Nota: traduzi bilion por bilião e não por milhar de milhão.

PS: Este livro não é uma repetição do ultimo do Hawking, que assenta na teoria das cordas para explicar porque o "fine tuning" não deve ser algo de estranhar. Aqui o Victor Stenger faz um ataque muito mais frontal com fisica muito mais bem estabelecida.

quinta-feira, 10 de fevereiro de 2011

Stephen Hawking's and Leonard Mlodinow "The Grand Design" book review.
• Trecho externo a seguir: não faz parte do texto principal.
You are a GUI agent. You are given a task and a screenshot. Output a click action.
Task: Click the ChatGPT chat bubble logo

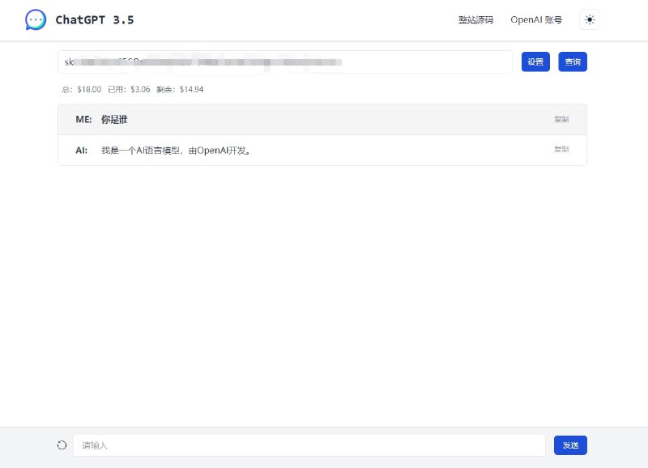click(x=34, y=19)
Que não haja duvidas. Este livro é sobre o ateísmo. Vem reforçar o que muitos já  andam a dizer há muito tempo que é:

Deus não tem lugar no universo.


Em poucas páginas e começando com a história do pensamento cientifico, Hawking  e Mlodinow argumentam que a aparente organização do universo é a esperada para qualquer observador inteligente com vida baseada em carbono. Não ser de esperar outra coisa, é também o argumento teísta, que vê nisso sinais de intencionalidade na criação. A diferença é subtil mas com consequencias drásticas.

Para além de desmistificar a aparente organização do universo, apresentando argumentos como eu já fiz (1) de que ver intencionalidade na organização é uma tendência humana, os autores explicam como é que sabemos que interpretar essa organização é um erro que contraria a própria ciência que permitiu chegar aos valores que sugerem afinação. Afinação das constantes e das leis naturais para que possa haver vida. Aquilo que é conhecido como argumento do "fine tuning".
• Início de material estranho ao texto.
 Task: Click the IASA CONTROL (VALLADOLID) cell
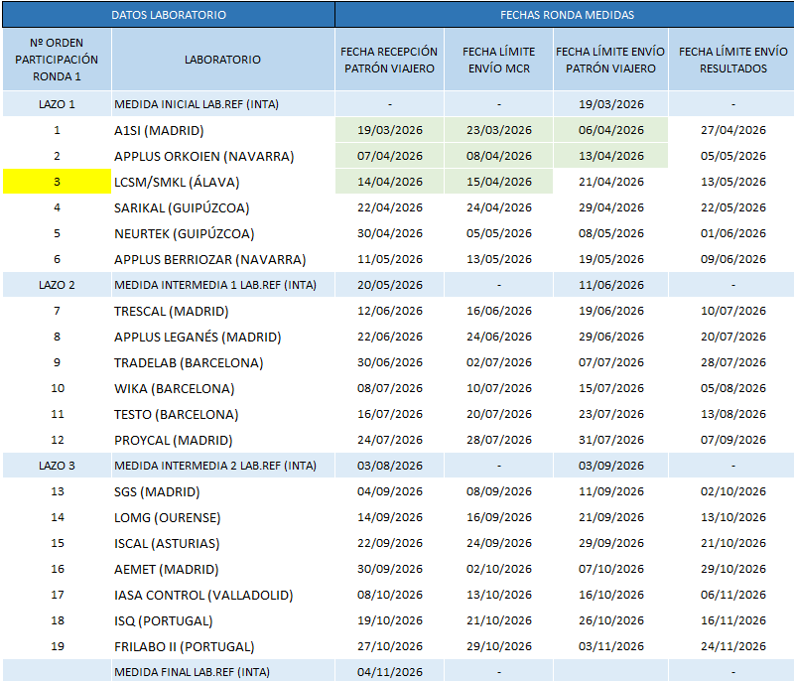pos(203,595)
Em poucas palavras, ainda menos do que no livro, vou tentar explicar:

Sabemos que algures na história do universo, este teve um tamanho em que a mecânica quântica é que o regia, já que era mais pequeno que um átomo. Sabemos também que nessas condições, não precisamos de um criador (2). Na realidade é de esperar que a auto-criação esteja sempre a acontecer a nível quântico. Mas se se aplica a mecânica quântica, e as previsões feitas por esta teoria estão surpreendente bem confirmadas, então temos de explicar o funcionamento actual do universo de acordo com o que diz a mecânica quântica. A maneira matemática de explorar isso é através da reformulação de Feynman. É o que se chama "soma das histórias". Isto é, para cada entidade quântica, temos de contar como reais todas as histórias possíveis para essa entidade, e em que essas histórias possiveis interferem umas com as outras produzindo um resultado final que é a soma dessas histórias. Ou seja, os vários acontecimentos provaveis interferem uns com os outros porque têm de ser tomados como sendo todos reais, como se para uma entidade tudo o que pode acontecer com ela acontecesse ao mesmo tempo.  Por outro lado quando se faz uma observação, em qualquer momento do percurso de uma entidade quantica, estamos logo a eliminar uma data de históras possiveis que passam a não ter acontecido. O tempo comporta-se como se fosse espaço e a direcção da causalidade dá para os dois lados. O presente afecta o passado. E isto está demosntrado em mecanica quântica. E o universo neste caso é uma entidade quântica.

Por isso a teoria prevê que uma data de universos com leis diferentes tenham de ser assumidos como reais enquanto ele estiver em dimensões quanticas. E tal como a teoria prevê, se estamos cá como observadores desse universo, é natural que só vão contar para a soma das histórias do nosso universo aquelas em que é permitido que nós apareçamos. Isto é a prova cientifica do princípio antrópico fraco (1). O universo em que estamos é como é porque se não fosse não era o nosso universo. Era outro qualquer. Que é igualmente possível e real. Mas não é este em que o leitor lê estas palavras. Pelo simples facto de cá estarmos para fazer essa observação. Para quem isto estiver a fazer confusão deixem-me então explicar outra vez (3) que em mecânica quântica o presente altera o passado. Literalmente. Quando se faz uma observação, tudo o que aconteceu até esse momento é limitado por essa observação. Todas as histórias possiveis são reais mas são eliminadas aquelas que não contribuiem para o resultado obtido com a observação. De tal modo que é como se essas historias possiveis nunca tivessem acontecido. No entanto à partida sabemos que são possiveis. Algures deve haver outros universos a "pular" com histórias diferentes.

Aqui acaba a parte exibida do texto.